Perks build culture like lust builds a relationship

Perks and Culture

You’re in a nightclub (they still have those, right?). She’s got a figure to die for / he moves like a demi-god. You make a move. But you know where it will end up. And how long it will last…

You’re in tech consulting. Or you run a digital agency. Everyone else in Shoreditch has a foosball table. So you buy a foosball table. Or you offer a breakfast bar with croissants and muesli.

You’ve now got “a culture” which will attract and retain great staff, right?

I’m fed up of seeing the posts on LinkedIn. “I’m COO of Scooby technologies. We give all our staff breakfast. There’s organic soya low-glycemic high-fibre stevia-based muesli. And cookies. I love our culture.”

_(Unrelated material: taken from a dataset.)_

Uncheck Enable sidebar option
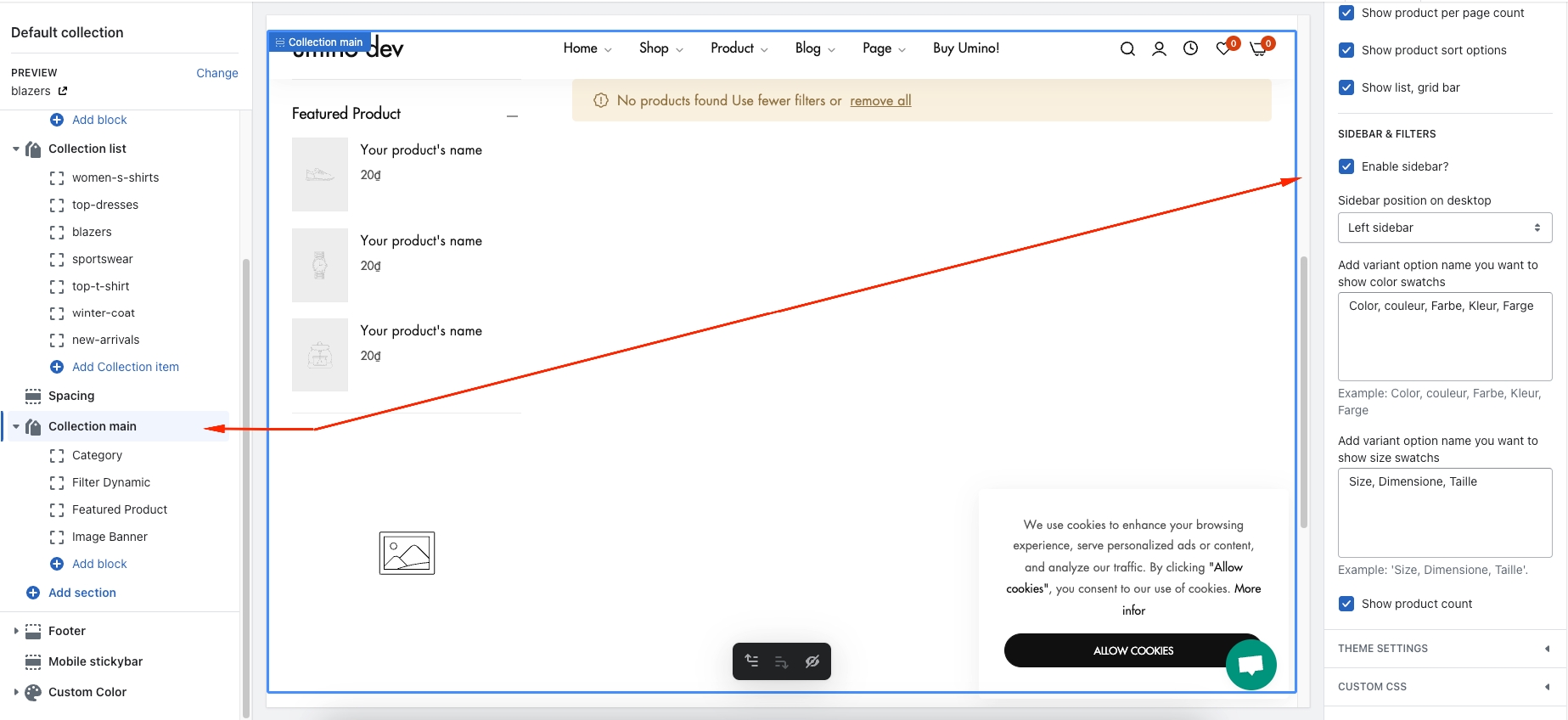 pos(1346,166)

In the Silicon-valley copycat rush, every “startup”, as well as a few who’ve been round the block a few times, are trying to out-perk the Joneses. But the direction of causality is important. If the reason you get the foosball table is because everyone else has one, but your values include that “work time is work time”, then you’re only sending a message out that you’re an unimaginative wannabe. Don’t do it.

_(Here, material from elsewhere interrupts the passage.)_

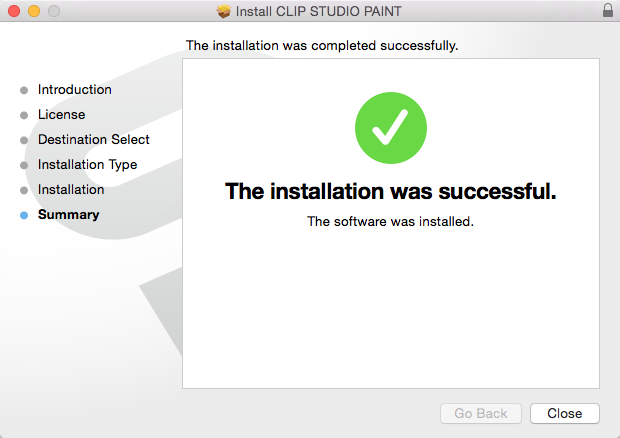
Task: Click the package box icon in the title bar
Action: (x=223, y=12)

Your perks don’t define your culture – rather, they should be defined by them and by your values.

Align perks to values and culture

Perks and benefits are important. But they need to be consistent. Choose your perks to reflect and reinforce your values, or to reflect elements of your culture that you want to maintain. Because if they don’t, then at best they’re a waste of money, and at worst they’ll undermine what you are really about.

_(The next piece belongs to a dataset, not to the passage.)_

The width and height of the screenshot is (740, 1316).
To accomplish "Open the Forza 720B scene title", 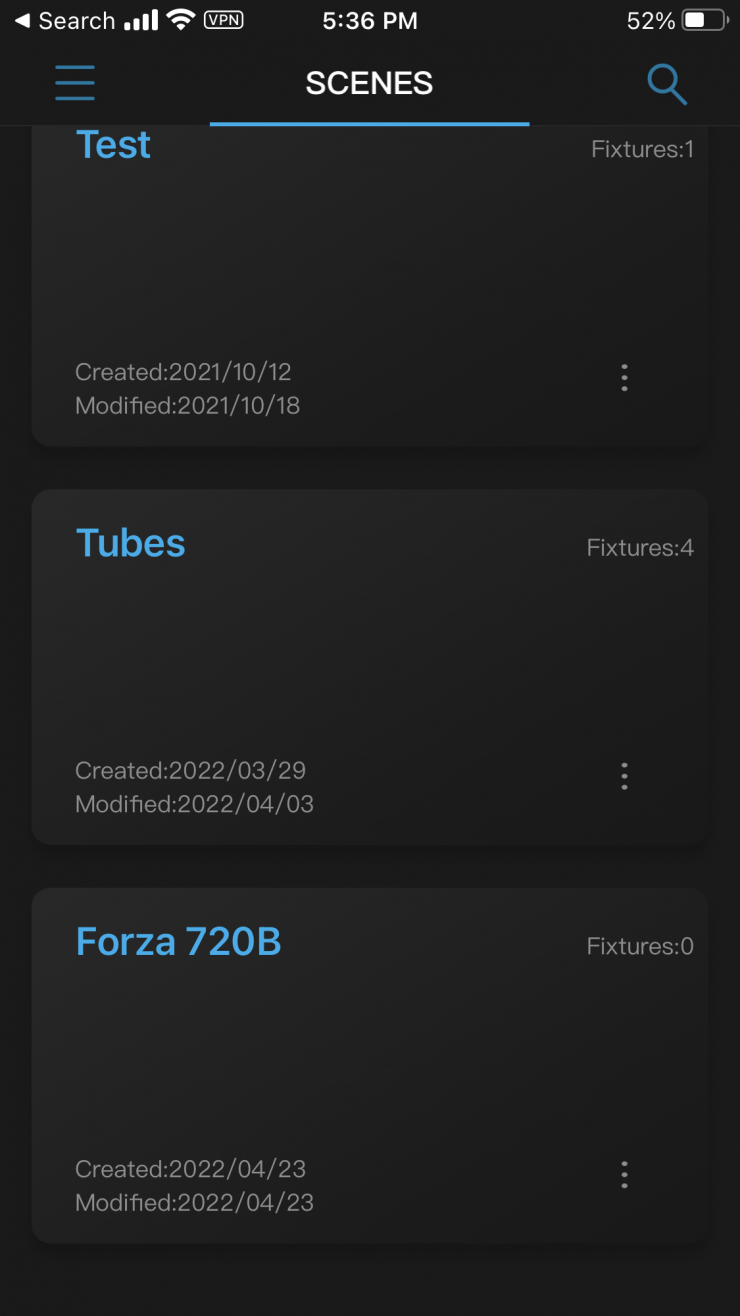I will point(179,942).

I’ll fess up. We bought a foosball table, probably back in 2004. BUT it grew organically out of our culture. We were employing younger people who suggested it. It reinforced an office culture where people laughed loudly and often. BUT, we were also able to put it in a cafe area so that it didn’t distract from work.

After we were acquired, it was taken off to the local head office, presumably to make it more attractive for us to go to. But it felt as if it were in a library. There was no noise and joy around it. So it became an indictment of culture, rather than a reinforcement of it. And gathered dust.

Key Lessons

  1. There’s nothing wrong with perks. But perks aren’t the most important thing. If you micro-manage your team like children and don’t demonstrate trust, an acre of table-tennis tables won’t make your culture less toxic. Make sure you’re nurturing what’s important rather than playing perk-catchup.
  2. If you’re early on, be clear about your values, and let the perks reflect those. Unless your values suck, in which case see the previous point.
  3. If you’ve been around a while, then have any perks reflect and reinforce the culture that you have (if you’re proud of it!).
  4. Make sure you’re not undermining the perks by having office norms and processes that blatantly conflict with them. Otherwise you’ll be rubbing your team’s faces in things they’ll be afraid to use.